------ Input data ------

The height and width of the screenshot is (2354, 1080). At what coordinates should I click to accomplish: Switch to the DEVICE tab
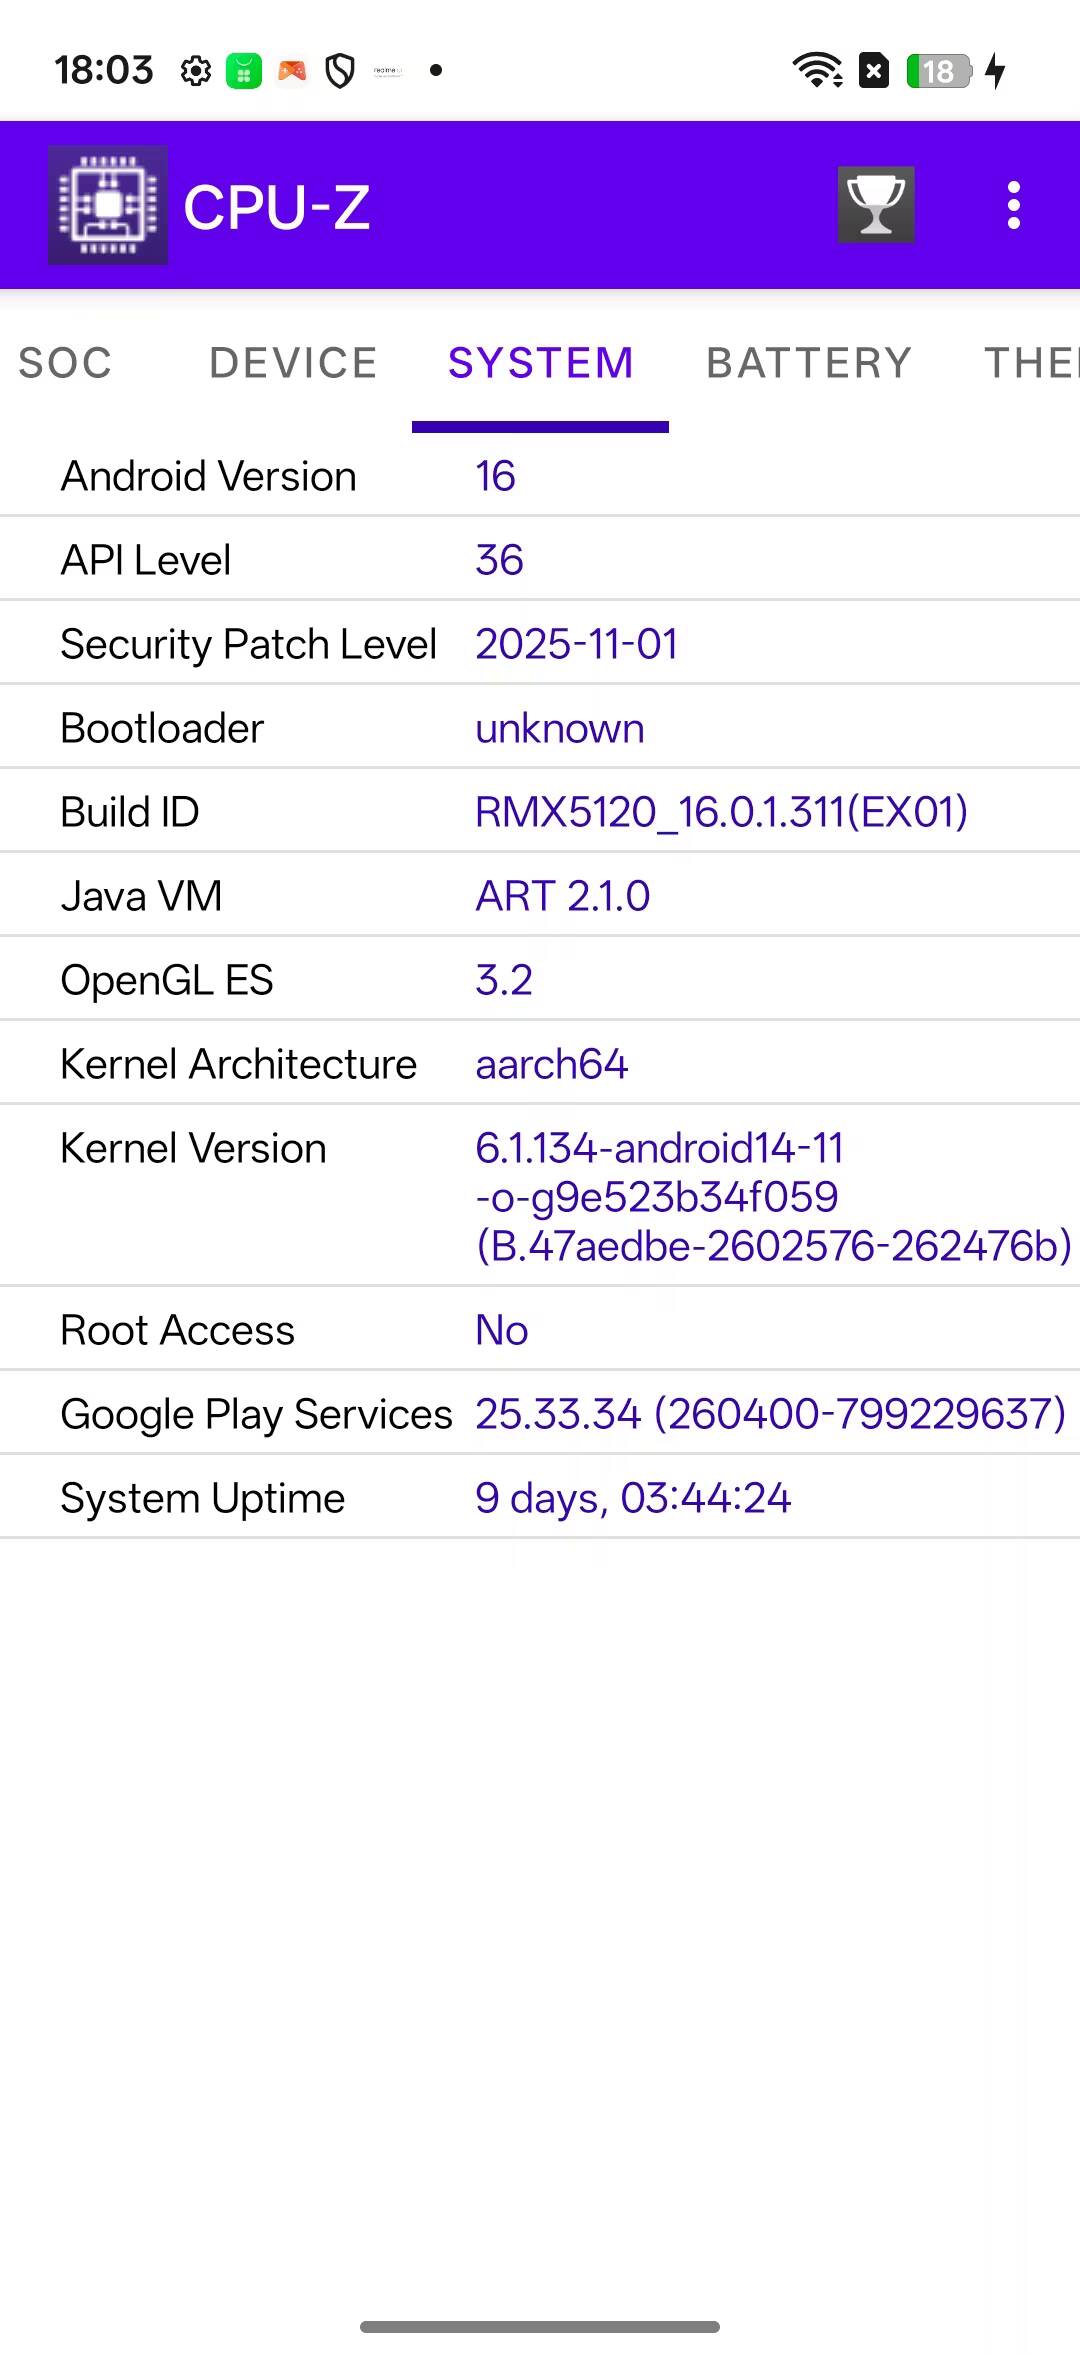coord(293,363)
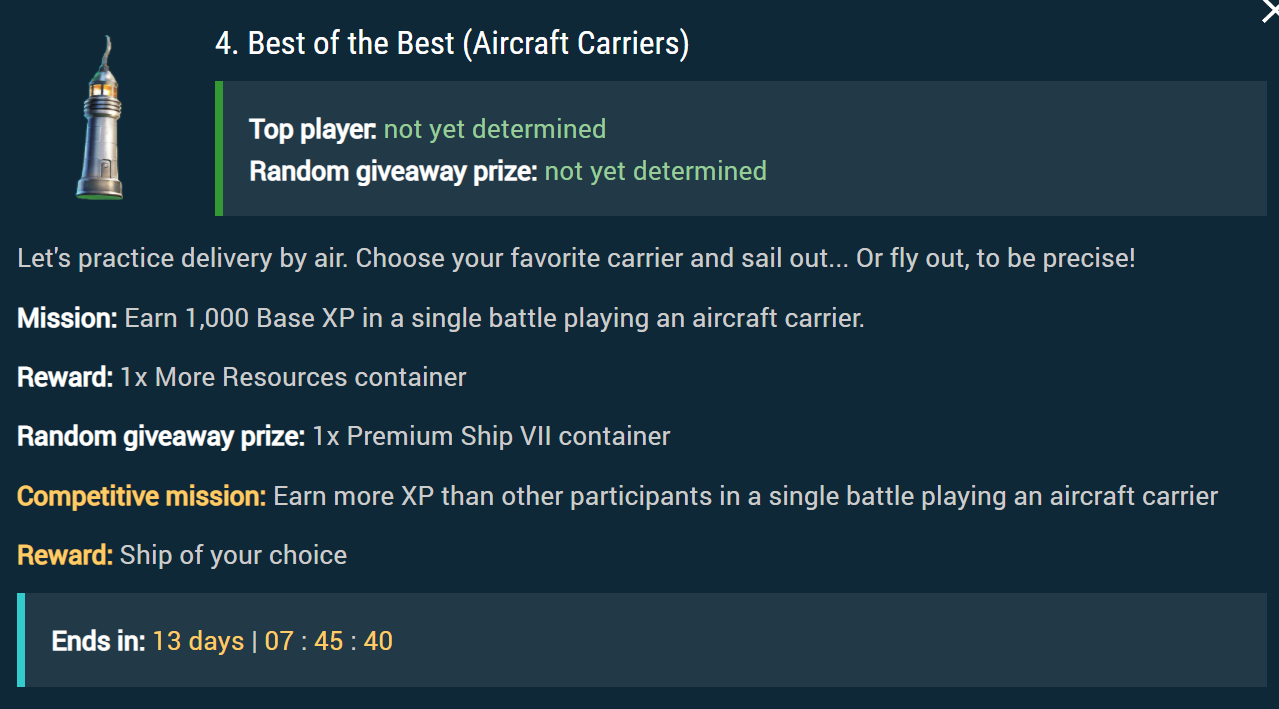The width and height of the screenshot is (1279, 709).
Task: Click the "Earn 1,000 Base XP" mission text
Action: [494, 318]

------

• _Activity_: Copy out every entry above exactly. Leave the pictures out.

• _Solution to the exercise_:
The height and width of the screenshot is (2354, 1080). At what coordinates should I click to accomplish: Switch to the DEVICE tab
coord(293,363)
The width and height of the screenshot is (1279, 709).
Task: Click the "Earn 1,000 Base XP" mission text
Action: [494, 318]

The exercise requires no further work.